◆ **WHAT YOU NEED TO DO**:
Go through the listing and write out all of it exactly.

◆ **RECORDS SUPPLIED**:
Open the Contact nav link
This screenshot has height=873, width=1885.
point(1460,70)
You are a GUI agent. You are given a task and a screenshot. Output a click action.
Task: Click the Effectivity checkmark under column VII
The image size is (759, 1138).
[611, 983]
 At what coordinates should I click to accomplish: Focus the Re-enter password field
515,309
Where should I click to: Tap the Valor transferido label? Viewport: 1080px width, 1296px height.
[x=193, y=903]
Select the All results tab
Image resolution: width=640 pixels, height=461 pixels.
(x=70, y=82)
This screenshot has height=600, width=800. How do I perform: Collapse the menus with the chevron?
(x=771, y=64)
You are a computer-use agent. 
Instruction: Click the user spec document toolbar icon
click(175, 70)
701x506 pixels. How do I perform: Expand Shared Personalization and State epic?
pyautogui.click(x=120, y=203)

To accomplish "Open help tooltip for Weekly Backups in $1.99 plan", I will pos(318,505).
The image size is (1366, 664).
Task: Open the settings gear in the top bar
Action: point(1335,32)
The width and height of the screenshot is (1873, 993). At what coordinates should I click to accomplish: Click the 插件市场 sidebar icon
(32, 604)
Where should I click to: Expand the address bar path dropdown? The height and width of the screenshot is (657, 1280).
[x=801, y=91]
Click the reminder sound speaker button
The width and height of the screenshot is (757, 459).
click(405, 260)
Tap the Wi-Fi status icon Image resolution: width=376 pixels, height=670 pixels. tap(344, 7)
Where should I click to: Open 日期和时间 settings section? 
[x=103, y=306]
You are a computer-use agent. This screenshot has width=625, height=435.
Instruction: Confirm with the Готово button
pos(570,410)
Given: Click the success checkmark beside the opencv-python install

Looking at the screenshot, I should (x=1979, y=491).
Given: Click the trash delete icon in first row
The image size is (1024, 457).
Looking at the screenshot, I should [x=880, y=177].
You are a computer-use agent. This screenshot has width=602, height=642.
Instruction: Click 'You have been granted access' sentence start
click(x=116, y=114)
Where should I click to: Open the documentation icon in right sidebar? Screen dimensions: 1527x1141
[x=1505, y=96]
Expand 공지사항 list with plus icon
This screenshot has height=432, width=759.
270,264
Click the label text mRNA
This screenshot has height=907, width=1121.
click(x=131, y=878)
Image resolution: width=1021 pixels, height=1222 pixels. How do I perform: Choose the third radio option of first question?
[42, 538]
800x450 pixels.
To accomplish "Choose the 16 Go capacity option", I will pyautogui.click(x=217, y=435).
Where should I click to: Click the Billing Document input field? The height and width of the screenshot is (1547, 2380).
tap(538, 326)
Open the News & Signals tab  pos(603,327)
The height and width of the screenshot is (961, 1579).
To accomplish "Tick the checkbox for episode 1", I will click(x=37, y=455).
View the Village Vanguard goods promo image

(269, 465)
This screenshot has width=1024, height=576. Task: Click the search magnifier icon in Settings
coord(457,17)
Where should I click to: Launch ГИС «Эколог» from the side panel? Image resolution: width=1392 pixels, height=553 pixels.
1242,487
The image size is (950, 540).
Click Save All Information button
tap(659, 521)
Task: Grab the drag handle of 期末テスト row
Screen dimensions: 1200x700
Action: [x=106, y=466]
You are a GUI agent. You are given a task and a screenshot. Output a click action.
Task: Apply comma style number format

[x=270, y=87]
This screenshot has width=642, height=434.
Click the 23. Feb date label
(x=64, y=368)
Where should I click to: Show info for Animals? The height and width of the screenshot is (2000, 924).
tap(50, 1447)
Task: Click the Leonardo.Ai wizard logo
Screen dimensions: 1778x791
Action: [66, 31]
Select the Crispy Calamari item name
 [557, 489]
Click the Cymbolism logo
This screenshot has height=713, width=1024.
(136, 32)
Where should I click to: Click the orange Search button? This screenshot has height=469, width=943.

◆ **EXERCISE ANSWER**:
Open the Contact nav link
This screenshot has height=873, width=1885.
point(1460,70)
You are a GUI agent. You are given a task and a screenshot. Output a click action.
Task: Click the Effectivity checkmark under column VII
The image size is (759, 1138).
[611, 983]
 At what coordinates should I click to accomplish: Focus the Re-enter password field
515,309
Where should I click to: Tap the Valor transferido label? Viewport: 1080px width, 1296px height.
[x=193, y=903]
Select the All results tab
Image resolution: width=640 pixels, height=461 pixels.
(x=70, y=82)
This screenshot has height=600, width=800. How do I perform: Collapse the menus with the chevron?
(x=771, y=64)
You are a computer-use agent. 
Instruction: Click the user spec document toolbar icon
click(175, 70)
701x506 pixels. How do I perform: Expand Shared Personalization and State epic?
pyautogui.click(x=120, y=203)

To accomplish "Open help tooltip for Weekly Backups in $1.99 plan", I will pos(318,505).
The image size is (1366, 664).
Task: Open the settings gear in the top bar
Action: point(1335,32)
The width and height of the screenshot is (1873, 993). At what coordinates should I click to accomplish: Click the 插件市场 sidebar icon
(32, 604)
Where should I click to: Expand the address bar path dropdown? The height and width of the screenshot is (657, 1280).
[x=801, y=91]
Click the reminder sound speaker button
The width and height of the screenshot is (757, 459).
click(405, 260)
Tap the Wi-Fi status icon Image resolution: width=376 pixels, height=670 pixels. tap(344, 7)
Where should I click to: Open 日期和时间 settings section? 
[x=103, y=306]
You are a computer-use agent. This screenshot has width=625, height=435.
Instruction: Confirm with the Готово button
pos(570,410)
Given: Click the success checkmark beside the opencv-python install

Looking at the screenshot, I should (x=1979, y=491).
Given: Click the trash delete icon in first row
The image size is (1024, 457).
Looking at the screenshot, I should [x=880, y=177].
You are a computer-use agent. This screenshot has width=602, height=642.
Instruction: Click 'You have been granted access' sentence start
click(x=116, y=114)
Where should I click to: Open the documentation icon in right sidebar? Screen dimensions: 1527x1141
[x=1505, y=96]
Expand 공지사항 list with plus icon
This screenshot has height=432, width=759.
270,264
Click the label text mRNA
This screenshot has height=907, width=1121.
click(x=131, y=878)
Image resolution: width=1021 pixels, height=1222 pixels. How do I perform: Choose the third radio option of first question?
[42, 538]
800x450 pixels.
To accomplish "Choose the 16 Go capacity option", I will pyautogui.click(x=217, y=435).
Where should I click to: Click the Billing Document input field? The height and width of the screenshot is (1547, 2380).
tap(538, 326)
Open the News & Signals tab  pos(603,327)
The height and width of the screenshot is (961, 1579).
To accomplish "Tick the checkbox for episode 1", I will click(x=37, y=455).
View the Village Vanguard goods promo image

(269, 465)
This screenshot has width=1024, height=576. Task: Click the search magnifier icon in Settings
coord(457,17)
Where should I click to: Launch ГИС «Эколог» from the side panel? Image resolution: width=1392 pixels, height=553 pixels.
1242,487
The image size is (950, 540).
Click Save All Information button
tap(659, 521)
Task: Grab the drag handle of 期末テスト row
Screen dimensions: 1200x700
Action: [x=106, y=466]
You are a GUI agent. You are given a task and a screenshot. Output a click action.
Task: Apply comma style number format

[x=270, y=87]
This screenshot has width=642, height=434.
Click the 23. Feb date label
(x=64, y=368)
Where should I click to: Show info for Animals? The height and width of the screenshot is (2000, 924).
tap(50, 1447)
Task: Click the Leonardo.Ai wizard logo
Screen dimensions: 1778x791
Action: [66, 31]
Select the Crispy Calamari item name
 [557, 489]
Click the Cymbolism logo
This screenshot has height=713, width=1024.
(136, 32)
Where should I click to: Click the orange Search button? This screenshot has height=469, width=943.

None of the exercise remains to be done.